Saved entries
┌──

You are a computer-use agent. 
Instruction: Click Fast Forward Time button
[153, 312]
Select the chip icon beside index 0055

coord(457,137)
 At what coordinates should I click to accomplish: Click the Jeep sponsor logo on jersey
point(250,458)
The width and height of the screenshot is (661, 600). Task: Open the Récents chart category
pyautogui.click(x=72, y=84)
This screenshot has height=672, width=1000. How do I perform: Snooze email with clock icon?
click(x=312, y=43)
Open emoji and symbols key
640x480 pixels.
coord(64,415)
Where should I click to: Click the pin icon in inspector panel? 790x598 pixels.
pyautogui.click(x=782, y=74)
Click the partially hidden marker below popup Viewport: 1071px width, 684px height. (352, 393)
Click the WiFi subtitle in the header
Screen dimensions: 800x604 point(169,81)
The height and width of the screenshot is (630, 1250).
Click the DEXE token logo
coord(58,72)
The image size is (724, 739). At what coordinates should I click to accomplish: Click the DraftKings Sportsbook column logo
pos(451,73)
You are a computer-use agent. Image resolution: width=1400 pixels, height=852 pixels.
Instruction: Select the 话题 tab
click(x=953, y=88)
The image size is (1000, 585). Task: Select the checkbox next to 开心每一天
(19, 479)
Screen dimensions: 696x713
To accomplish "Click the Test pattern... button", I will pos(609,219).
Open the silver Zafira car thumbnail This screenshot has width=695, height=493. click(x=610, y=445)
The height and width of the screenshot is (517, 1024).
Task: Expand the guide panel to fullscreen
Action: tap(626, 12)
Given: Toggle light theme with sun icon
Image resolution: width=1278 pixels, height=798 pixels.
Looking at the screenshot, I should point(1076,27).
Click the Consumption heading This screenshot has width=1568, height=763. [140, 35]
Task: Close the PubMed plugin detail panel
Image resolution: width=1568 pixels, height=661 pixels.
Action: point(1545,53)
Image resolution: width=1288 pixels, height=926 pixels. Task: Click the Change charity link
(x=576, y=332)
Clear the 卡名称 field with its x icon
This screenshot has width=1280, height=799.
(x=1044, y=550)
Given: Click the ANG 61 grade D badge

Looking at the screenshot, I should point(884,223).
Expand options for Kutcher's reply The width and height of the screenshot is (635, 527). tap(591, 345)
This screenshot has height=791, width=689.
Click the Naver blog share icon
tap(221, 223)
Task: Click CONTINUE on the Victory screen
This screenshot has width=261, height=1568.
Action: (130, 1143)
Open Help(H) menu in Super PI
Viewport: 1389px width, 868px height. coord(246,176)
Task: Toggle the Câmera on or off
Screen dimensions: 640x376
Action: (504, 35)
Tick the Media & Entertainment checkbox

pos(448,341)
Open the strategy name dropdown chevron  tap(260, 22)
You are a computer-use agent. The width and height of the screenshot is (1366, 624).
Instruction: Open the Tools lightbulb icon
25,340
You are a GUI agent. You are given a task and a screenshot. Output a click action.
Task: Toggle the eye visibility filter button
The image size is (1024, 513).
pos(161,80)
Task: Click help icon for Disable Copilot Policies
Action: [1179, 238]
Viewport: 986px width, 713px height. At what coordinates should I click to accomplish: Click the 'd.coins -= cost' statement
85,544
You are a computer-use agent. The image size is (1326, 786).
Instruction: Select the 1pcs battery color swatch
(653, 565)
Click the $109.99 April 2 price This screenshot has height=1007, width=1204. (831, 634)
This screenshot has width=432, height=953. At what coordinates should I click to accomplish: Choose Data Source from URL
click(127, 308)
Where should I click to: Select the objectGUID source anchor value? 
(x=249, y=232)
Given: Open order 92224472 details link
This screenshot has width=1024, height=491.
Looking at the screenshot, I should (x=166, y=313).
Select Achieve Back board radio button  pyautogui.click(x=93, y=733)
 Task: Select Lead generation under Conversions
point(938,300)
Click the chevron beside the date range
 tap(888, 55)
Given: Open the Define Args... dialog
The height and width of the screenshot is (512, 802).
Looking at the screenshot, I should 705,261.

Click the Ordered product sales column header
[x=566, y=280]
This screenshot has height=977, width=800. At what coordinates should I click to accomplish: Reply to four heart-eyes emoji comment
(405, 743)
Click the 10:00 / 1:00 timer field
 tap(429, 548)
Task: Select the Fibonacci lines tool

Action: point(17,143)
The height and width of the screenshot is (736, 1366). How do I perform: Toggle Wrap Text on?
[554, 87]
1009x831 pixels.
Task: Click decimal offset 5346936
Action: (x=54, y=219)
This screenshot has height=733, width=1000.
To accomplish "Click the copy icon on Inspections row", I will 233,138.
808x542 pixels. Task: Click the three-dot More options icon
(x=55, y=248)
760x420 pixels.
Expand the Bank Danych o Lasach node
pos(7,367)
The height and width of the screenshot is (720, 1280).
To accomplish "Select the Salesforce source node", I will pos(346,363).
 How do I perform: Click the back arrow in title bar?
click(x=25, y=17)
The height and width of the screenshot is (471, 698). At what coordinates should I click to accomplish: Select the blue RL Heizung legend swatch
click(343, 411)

└──

# Required work
Return the data above in full. Keep every line exactly as it is.

# Response to this exercise
You are a computer-use agent. 
Instruction: Click Fast Forward Time button
[153, 312]
Select the chip icon beside index 0055

coord(457,137)
 At what coordinates should I click to accomplish: Click the Jeep sponsor logo on jersey
point(250,458)
The width and height of the screenshot is (661, 600). Task: Open the Récents chart category
pyautogui.click(x=72, y=84)
This screenshot has height=672, width=1000. How do I perform: Snooze email with clock icon?
click(x=312, y=43)
Open emoji and symbols key
640x480 pixels.
coord(64,415)
Where should I click to: Click the pin icon in inspector panel? 790x598 pixels.
pyautogui.click(x=782, y=74)
Click the partially hidden marker below popup Viewport: 1071px width, 684px height. (352, 393)
Click the WiFi subtitle in the header
Screen dimensions: 800x604 point(169,81)
The height and width of the screenshot is (630, 1250).
Click the DEXE token logo
coord(58,72)
The image size is (724, 739). At what coordinates should I click to accomplish: Click the DraftKings Sportsbook column logo
pos(451,73)
You are a computer-use agent. Image resolution: width=1400 pixels, height=852 pixels.
Instruction: Select the 话题 tab
click(x=953, y=88)
The image size is (1000, 585). Task: Select the checkbox next to 开心每一天
(19, 479)
Screen dimensions: 696x713
To accomplish "Click the Test pattern... button", I will pos(609,219).
Open the silver Zafira car thumbnail This screenshot has width=695, height=493. click(x=610, y=445)
The height and width of the screenshot is (517, 1024).
Task: Expand the guide panel to fullscreen
Action: tap(626, 12)
Given: Toggle light theme with sun icon
Image resolution: width=1278 pixels, height=798 pixels.
Looking at the screenshot, I should point(1076,27).
Click the Consumption heading This screenshot has width=1568, height=763. [140, 35]
Task: Close the PubMed plugin detail panel
Image resolution: width=1568 pixels, height=661 pixels.
Action: point(1545,53)
Image resolution: width=1288 pixels, height=926 pixels. Task: Click the Change charity link
(x=576, y=332)
Clear the 卡名称 field with its x icon
This screenshot has width=1280, height=799.
(x=1044, y=550)
Given: Click the ANG 61 grade D badge

Looking at the screenshot, I should point(884,223).
Expand options for Kutcher's reply The width and height of the screenshot is (635, 527). tap(591, 345)
This screenshot has height=791, width=689.
Click the Naver blog share icon
tap(221, 223)
Task: Click CONTINUE on the Victory screen
This screenshot has width=261, height=1568.
Action: (130, 1143)
Open Help(H) menu in Super PI
Viewport: 1389px width, 868px height. coord(246,176)
Task: Toggle the Câmera on or off
Screen dimensions: 640x376
Action: (504, 35)
Tick the Media & Entertainment checkbox

pos(448,341)
Open the strategy name dropdown chevron  tap(260, 22)
You are a computer-use agent. The width and height of the screenshot is (1366, 624).
Instruction: Open the Tools lightbulb icon
25,340
You are a GUI agent. You are given a task and a screenshot. Output a click action.
Task: Toggle the eye visibility filter button
The image size is (1024, 513).
pos(161,80)
Task: Click help icon for Disable Copilot Policies
Action: [1179, 238]
Viewport: 986px width, 713px height. At what coordinates should I click to accomplish: Click the 'd.coins -= cost' statement
85,544
You are a computer-use agent. The image size is (1326, 786).
Instruction: Select the 1pcs battery color swatch
(653, 565)
Click the $109.99 April 2 price This screenshot has height=1007, width=1204. (831, 634)
This screenshot has width=432, height=953. At what coordinates should I click to accomplish: Choose Data Source from URL
click(127, 308)
Where should I click to: Select the objectGUID source anchor value? 
(x=249, y=232)
Given: Open order 92224472 details link
This screenshot has width=1024, height=491.
Looking at the screenshot, I should (x=166, y=313).
Select Achieve Back board radio button  pyautogui.click(x=93, y=733)
 Task: Select Lead generation under Conversions
point(938,300)
Click the chevron beside the date range
 tap(888, 55)
Given: Open the Define Args... dialog
The height and width of the screenshot is (512, 802).
Looking at the screenshot, I should 705,261.

Click the Ordered product sales column header
[x=566, y=280]
This screenshot has height=977, width=800. At what coordinates should I click to accomplish: Reply to four heart-eyes emoji comment
(405, 743)
Click the 10:00 / 1:00 timer field
 tap(429, 548)
Task: Select the Fibonacci lines tool

Action: point(17,143)
The height and width of the screenshot is (736, 1366). How do I perform: Toggle Wrap Text on?
[554, 87]
1009x831 pixels.
Task: Click decimal offset 5346936
Action: (x=54, y=219)
This screenshot has height=733, width=1000.
To accomplish "Click the copy icon on Inspections row", I will 233,138.
808x542 pixels. Task: Click the three-dot More options icon
(x=55, y=248)
760x420 pixels.
Expand the Bank Danych o Lasach node
pos(7,367)
The height and width of the screenshot is (720, 1280).
To accomplish "Select the Salesforce source node", I will pos(346,363).
 How do I perform: Click the back arrow in title bar?
click(x=25, y=17)
The height and width of the screenshot is (471, 698). At what coordinates should I click to accomplish: Select the blue RL Heizung legend swatch
click(343, 411)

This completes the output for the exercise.